In the UK, the United Kingdom Independence Party (UKIP), under Nigel Farage, has made no secret of the fact that they are hoping to come out of the elections with the largest number of European Parliament Members (MEPs) of all UK parties. Whilst this may
be somewhat aspirational, a swing to the Euro-sceptic parties is expected across Europe, and research shows that the outlying blocks of MEPs can have quite a marked effect on voting patterns, when forming coalitions with either the right or left, and this
will only increase if the far-right or far-left gain votes as expected. Additionally, many of the anti-euro candidates are running on an anti-banking agenda as they see the current malaise as caused by greedy European banks and compliant and sleepy European
regulators. It is unclear how they would view the proposed changes to MiFID, although the assumption is that they would make the measures even more draconian and stifling for the banking industry. Therefore, the current MEPs have been concerned that the proposals
that have been drafted during the last two years could have been blocked by the new parliament, causing delays, re-writes and unforeseen changes to the tone and measures contained in the Directive and Regulation.
It is important to note that MiFIR will become European Regulation as soon as final agreement is reached, but that MiFID II, as a directive, must be transposed into each Member State’s Laws at a national level.

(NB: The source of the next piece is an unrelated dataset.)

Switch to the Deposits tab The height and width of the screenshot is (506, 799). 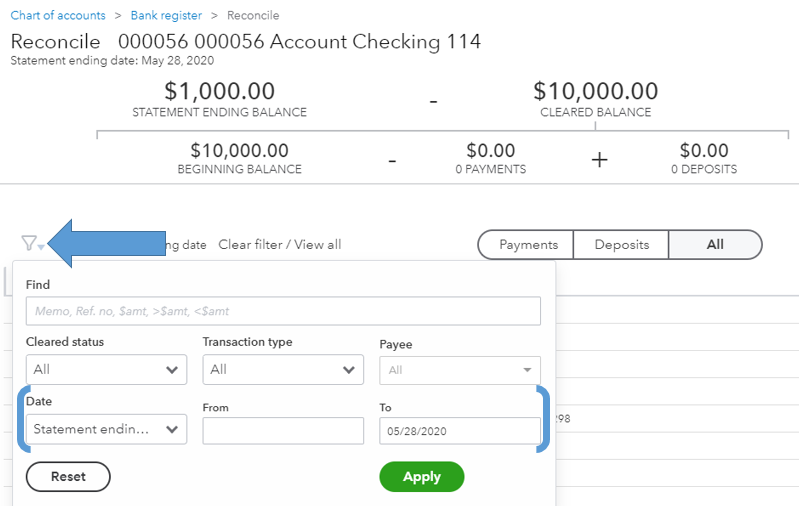[x=621, y=245]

The Level 1 text is due to be published in
the EU’s Official Journal in Q2 2014, after which the member states have 24 months to transpose the directive. The European Securities and Markets Agency (ESMA) will start the consultation on and drafting of the technical standards in Q2 2014 with a new target
deadline to be determined by the European Commission – although this is expected to be the end of 2014. Experience with the European Market Infrastructure Regulation (EMIR) process tells us that this may well be extended if there is significant push-back and
questions from the industry. The current deadline for ESMA to draft technical standards for harmonised transaction reporting under MiFIR is Q4 2014, but this is already at risk due to lack of resources.
Therefore the earliest expected date for MiFID II implementation is 2016, but in truth it may be more realistic to expect a target date of 2017 for the directive and accompanying national legislation to take effect. MiFIR, although an EU regulation with
immediate effect, is designed to be read and implemented alongside the MiFID II directive, so it would be reasonable to regard the two as taking effect at the same time. It remains to be seen whether this attitude will be taken by the national oversight authorities
such as the Financial Conduct Authority (FCA) in the UK or whether they will expect some elements of MiFIR to take effect in 2014.

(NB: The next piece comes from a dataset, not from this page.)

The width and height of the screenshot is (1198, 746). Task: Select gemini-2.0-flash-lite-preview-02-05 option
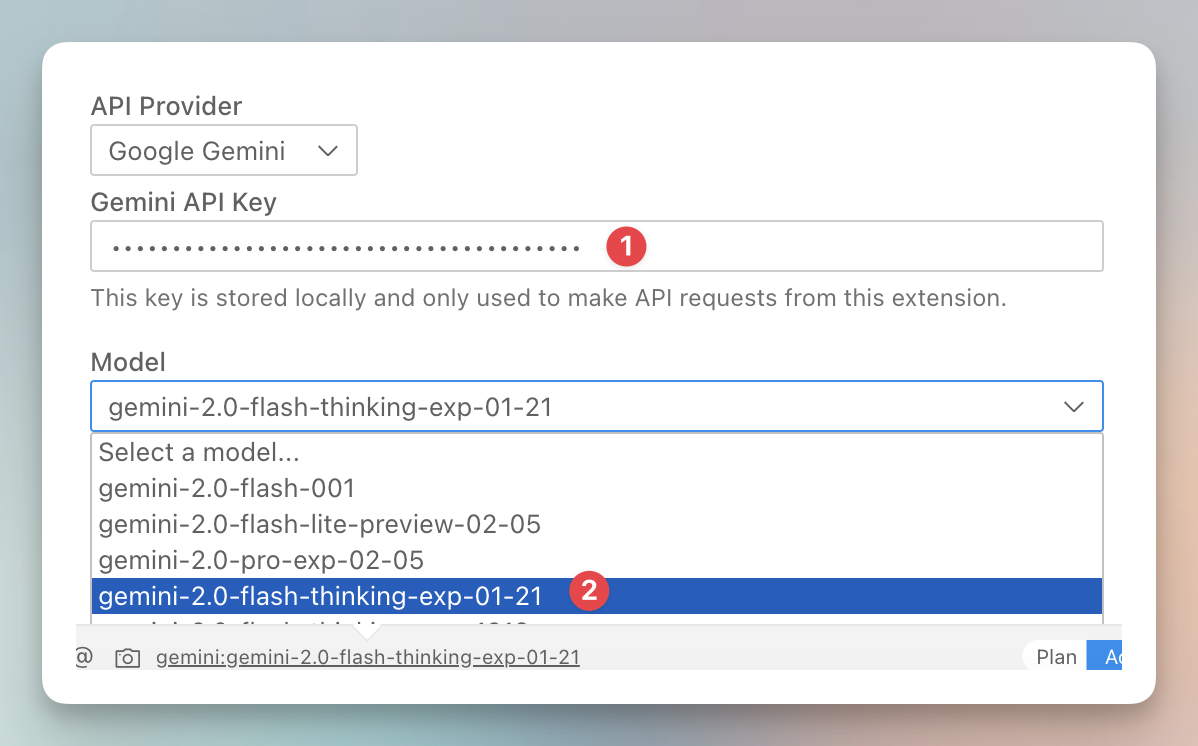(320, 524)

Whatever timeframe emerges, the forthcoming EP elections have ensured that the engines have been started on MiFID II and MiFIR. Industry participants will need to learn from the implementations of the Dodd-Frank Act and EMIR and hopefully avoid the last
minute scramble for compliance, but this will also depend on ESMA publishing the technical standards in good time to enable member states to enact the relevant national legislation and the National Competent Authorities (NCAs) – for example the FCA in the
UK - to prepare for supervision. The composition of the next EP may also result in attempts to amend or strengthen the measures under the regulation in terms of limiting the products and markets able to be traded. For the time being, market participants can
do little more than watch events as they unfold. However, the industry should have its finger on the trigger, with firms ready to spring into action as soon as the intricacies are finalised.